# Bonsai...



## Roger (May 17, 2003)

I have always admired Bonsai trees so this Christmas my eldest daughter gave me a 8 year old Ficus Ratusa ( Fig family?)

Anyone know how best to care for it particularly watering.

Hints welcomed

Thanks Roger


----------



## vamos666 (May 20, 2009)

Grow beard, become Japanese, attempt to catch fly with chopsticks and the rest will follow...


----------



## diddy (Jun 18, 2007)

this might help

http://www.bonsaigardener.org/


----------



## diddy (Jun 18, 2007)

vamos666 said:


> Grow beard, become Japanese, attempt to catch fly with chopsticks and the rest will follow...


 :lol: :lol: :lol:


----------



## a6cjn (Oct 29, 2009)

I would PM JohnBaz

He's the Bonsai Man 

Chris


----------



## SuperBrother (Jun 1, 2008)

I have tried to cultivate bonsai a few times with mixed results ranging from poor to abysmal.

My tips:

They don't appreciate too much water

They don't appreciate too little water

The correct amount of watering is a closely guarded secret only passed on to high ranking bonsai practitioners

They like sunlight

They do not like too much sunlight

The hate being moved around

Your entire house must be aligned correctly by a feng shui specialist to ensure the damn thing has the correct energy balance

Mess up in the slightest and you can be assured the damn thing will shrivel and die faster than Tiger Woods' marriage.

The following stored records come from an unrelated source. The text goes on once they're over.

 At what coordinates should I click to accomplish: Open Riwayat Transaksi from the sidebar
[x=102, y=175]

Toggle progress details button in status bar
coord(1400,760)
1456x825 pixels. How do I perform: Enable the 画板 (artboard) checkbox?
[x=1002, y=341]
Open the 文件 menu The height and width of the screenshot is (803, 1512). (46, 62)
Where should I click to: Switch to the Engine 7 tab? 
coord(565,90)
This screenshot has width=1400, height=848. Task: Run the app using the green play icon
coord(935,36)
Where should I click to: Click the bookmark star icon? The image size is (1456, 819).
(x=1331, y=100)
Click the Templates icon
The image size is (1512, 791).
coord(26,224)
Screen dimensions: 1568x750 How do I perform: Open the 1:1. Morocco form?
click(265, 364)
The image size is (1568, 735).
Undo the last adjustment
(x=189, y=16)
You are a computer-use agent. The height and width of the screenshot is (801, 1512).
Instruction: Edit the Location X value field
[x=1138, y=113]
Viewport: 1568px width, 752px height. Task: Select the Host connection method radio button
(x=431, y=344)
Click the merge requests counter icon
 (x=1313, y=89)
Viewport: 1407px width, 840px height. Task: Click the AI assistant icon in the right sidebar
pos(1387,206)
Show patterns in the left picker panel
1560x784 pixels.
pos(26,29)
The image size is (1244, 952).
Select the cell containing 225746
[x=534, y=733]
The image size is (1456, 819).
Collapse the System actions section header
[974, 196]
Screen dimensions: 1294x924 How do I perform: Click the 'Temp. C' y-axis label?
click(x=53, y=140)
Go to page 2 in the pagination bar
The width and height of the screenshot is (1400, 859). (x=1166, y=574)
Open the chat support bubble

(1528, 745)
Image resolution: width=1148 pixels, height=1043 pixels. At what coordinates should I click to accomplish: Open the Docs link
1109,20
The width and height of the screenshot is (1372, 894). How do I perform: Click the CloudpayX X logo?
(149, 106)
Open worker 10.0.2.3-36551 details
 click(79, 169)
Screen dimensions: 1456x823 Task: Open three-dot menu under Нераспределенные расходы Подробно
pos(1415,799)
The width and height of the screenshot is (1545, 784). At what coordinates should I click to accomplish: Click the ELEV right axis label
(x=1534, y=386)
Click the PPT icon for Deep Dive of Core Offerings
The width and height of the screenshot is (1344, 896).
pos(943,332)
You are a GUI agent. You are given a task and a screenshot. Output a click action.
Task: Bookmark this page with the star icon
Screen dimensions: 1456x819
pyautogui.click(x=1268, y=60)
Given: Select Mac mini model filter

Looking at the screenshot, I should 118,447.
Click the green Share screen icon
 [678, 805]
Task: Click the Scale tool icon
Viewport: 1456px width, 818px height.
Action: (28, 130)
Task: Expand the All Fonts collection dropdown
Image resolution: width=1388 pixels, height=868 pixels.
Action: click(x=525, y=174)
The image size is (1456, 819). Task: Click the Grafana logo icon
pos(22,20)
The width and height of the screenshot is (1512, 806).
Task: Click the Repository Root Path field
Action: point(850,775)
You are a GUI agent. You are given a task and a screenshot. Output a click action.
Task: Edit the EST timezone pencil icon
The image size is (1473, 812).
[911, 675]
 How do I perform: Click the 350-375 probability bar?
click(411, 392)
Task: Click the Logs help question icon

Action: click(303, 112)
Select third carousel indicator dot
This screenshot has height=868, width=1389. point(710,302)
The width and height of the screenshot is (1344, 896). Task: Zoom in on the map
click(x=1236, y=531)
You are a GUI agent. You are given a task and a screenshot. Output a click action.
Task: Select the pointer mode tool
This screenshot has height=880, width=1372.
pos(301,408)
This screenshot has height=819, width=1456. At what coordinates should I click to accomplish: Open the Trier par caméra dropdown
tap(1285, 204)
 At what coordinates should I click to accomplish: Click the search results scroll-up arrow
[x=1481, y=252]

I've given up and decided to grow triffids as they are easier to care for h34r:


----------



## Alas (Jun 18, 2006)

My 3 are still doing well after the repotting and root trimming of the last 2 years.

Lots of help sites available on the net but having killed a few myself I would say that watering by amount and frequency is the crusial factor.

Alasdair


----------



## Roger (May 17, 2003)

Thanks for the pointers, everyone.

I,m desperatly trying to do the right things for the plant.

Roger


----------



## pg tips (May 16, 2003)

I tried growing some many years ago, I found I was very good at killing them


----------



## jasonm (Nov 22, 2003)

By the way, really good to see you around again Roger,


----------



## JonW (Mar 23, 2005)

jasonm said:


> By the way, really good to see you around again Roger,


+1 Defo!


----------



## Roger (May 17, 2003)

By the way, really good to see you around again Roger+1 Defo!Thanks Guys,

Jase & Jon.... I'll PM you both as soon as I get chance

Roger


----------



## JonW (Mar 23, 2005)

Cool, look forward to that. HAGNYE!


----------



## gregory (Feb 13, 2009)

Good luck with it.

Wrong place asking me, even my plastic plants have died.


----------



## BondandBigM (Apr 4, 2007)

I have a small one that I try and keep going but it seems to have a mind of it's own and comes and goes in how it looks.

There was a thread a while back on them but I can't find it now, maybe someone with a bit better idea of how the search works would be able to.


----------



## pg tips (May 16, 2003)

this one?

http://www.thewatchforum.co.uk/index.php?showtopic=39723


----------



## BondandBigM (Apr 4, 2007)

pg tips said:


> this one?
> 
> http://www.thewatchforum.co.uk/index.php?showtopic=39723


 

That's it, I need to figure out the search function sometime, all I got was a load of threads from about 2003


----------



## pg tips (May 16, 2003)

I just put bonsai in the search box, the thread was about half way down the 1st page


----------



## BondandBigM (Apr 4, 2007)

Yep but you had half an idea what you were doing :lol:

I'm not saying what I searched, after years of Smirnoff abuse I don't think like a normal person


----------